=== 原文 ===
Stateful Stream Processing

Stateful Stream Processing 是 Flink 中最底层的 API，上层的 SQL API 、Table API、DataStream API 等都是通对其的封装实现，其核心为称之为 Process Function。可以实现更大的自主灵活性。

常见的应用场景有：

对于每个接入的数据元素，实现对数据状态的管理，并且可以通过 timer 注册未来某一时间需要调用的 Callback 函数
当某一时间到来后，检查条件是否满足，并执行对应的行为，例如输出数据元素等
API定义如下

下面以一个实际案例作为例子讲解 ProcessFunction 应该如何使用

需求:

记录每个传入的Key的counts数量
如果指定的Key在最近100ms（EventTime）没有接收到任何Element，则输出key/count键值对

实现思路:

存储count值，key以及最后更新的TimeStamp到ValueState 中，ValueState 由key 隐含定义
对于每条记录：
- 更新计数器并修改最后的时间戳
- 注册一个100mstimer计时器，起始时间从当前的EventTime开始
Times被回调时：
- 检查存储计数的最后修改时间与回调的事件时间TimeStamp
- 如果匹配则发送键/计数键值对（即在100ms内没有更新）

实现代码:

// the data type stored in the state
public class CountWithTimestamp{
	public String key;
	public long count;
	public long lastModified;
}

// apply the process function onto a keyed stream
DataStream<Tuple2<String, Long>> result = stream
	.keyBy(0)
	.process(new CountWithTimeoutFunction());

public class CountWithTimeoutFunction
	extends RichProcessFunction<Tuple2<String, String>, Tuple2<String, Long>> {
		private ValueState<CountWithTimestamp> state;

		@Override
		public void open(Configuration parameters) throws Exception {
			// register our state with the state backend
			state = getRuntimeContext()
=== 提供材料 ===
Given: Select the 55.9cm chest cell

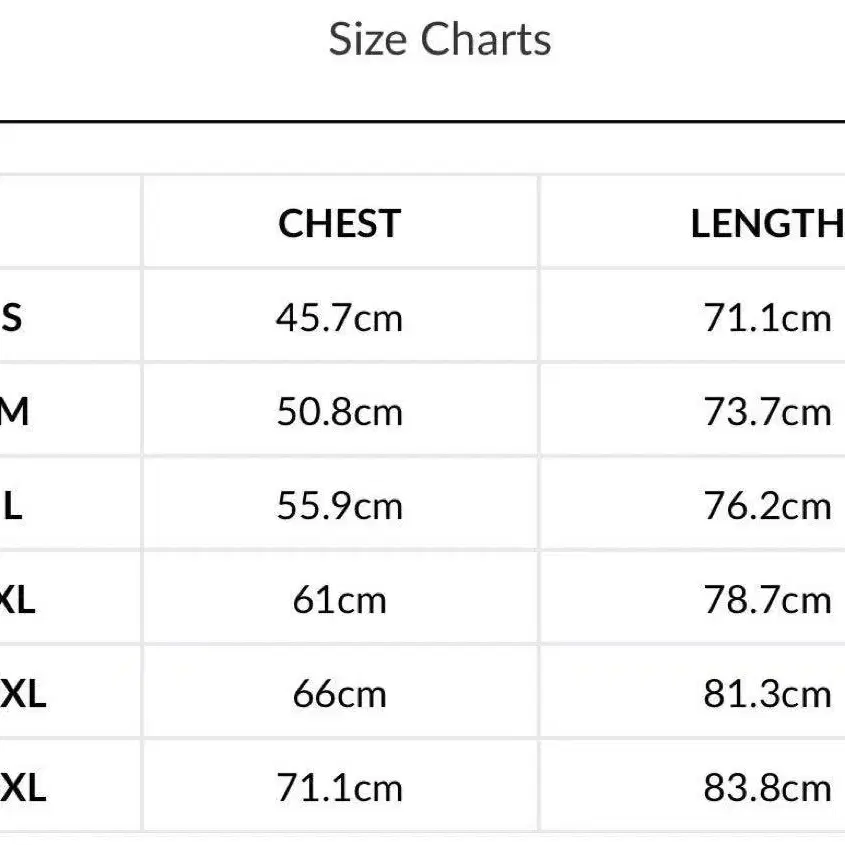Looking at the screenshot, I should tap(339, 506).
===
=== 提供材料 ===
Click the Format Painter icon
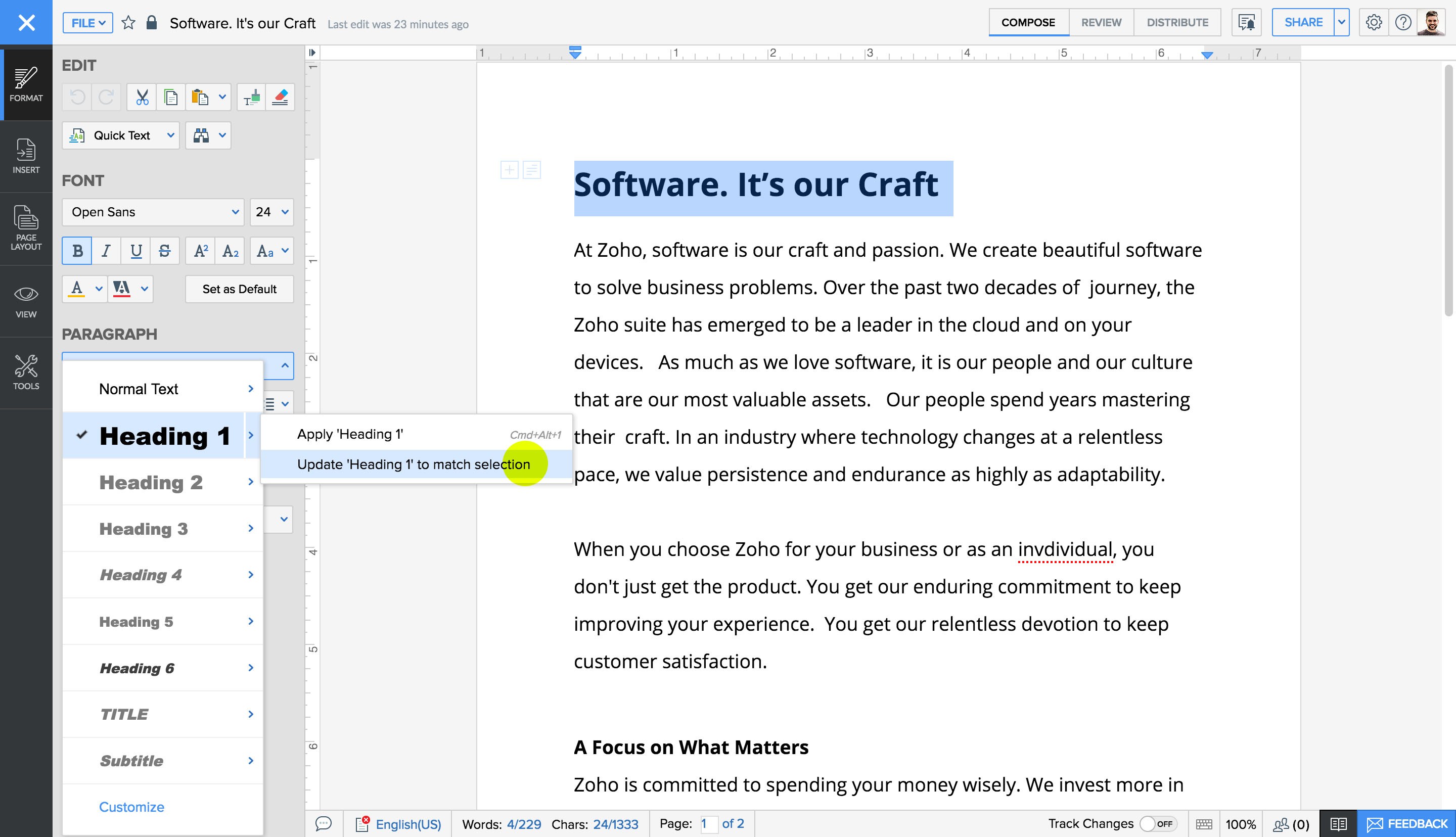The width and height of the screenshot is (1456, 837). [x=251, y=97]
===
# 练习题目
1. 原文提到，哪些上层 API 是通过对 Stateful Stream Processing 的封装来实现的？请全部列出。
2. 对照原文，判断以下说法是否成立，并摘录原文中起决定作用的字句：(a) Stateful Stream Processing 是 Flink 中最底层的 API；(b) 案例中为每条记录注册的计时器时长为 200ms；(c) 案例中的 ValueState 需要显式指定 key。

# 参考答案
1. SQL API、Table API、DataStream API

2.
(a) 是。“Stateful Stream Processing 是 Flink 中最底层的 API”
(b) 否。“注册一个100mstimer计时器，起始时间从当前的EventTime开始”
(c) 否。“ValueState 由key 隐含定义”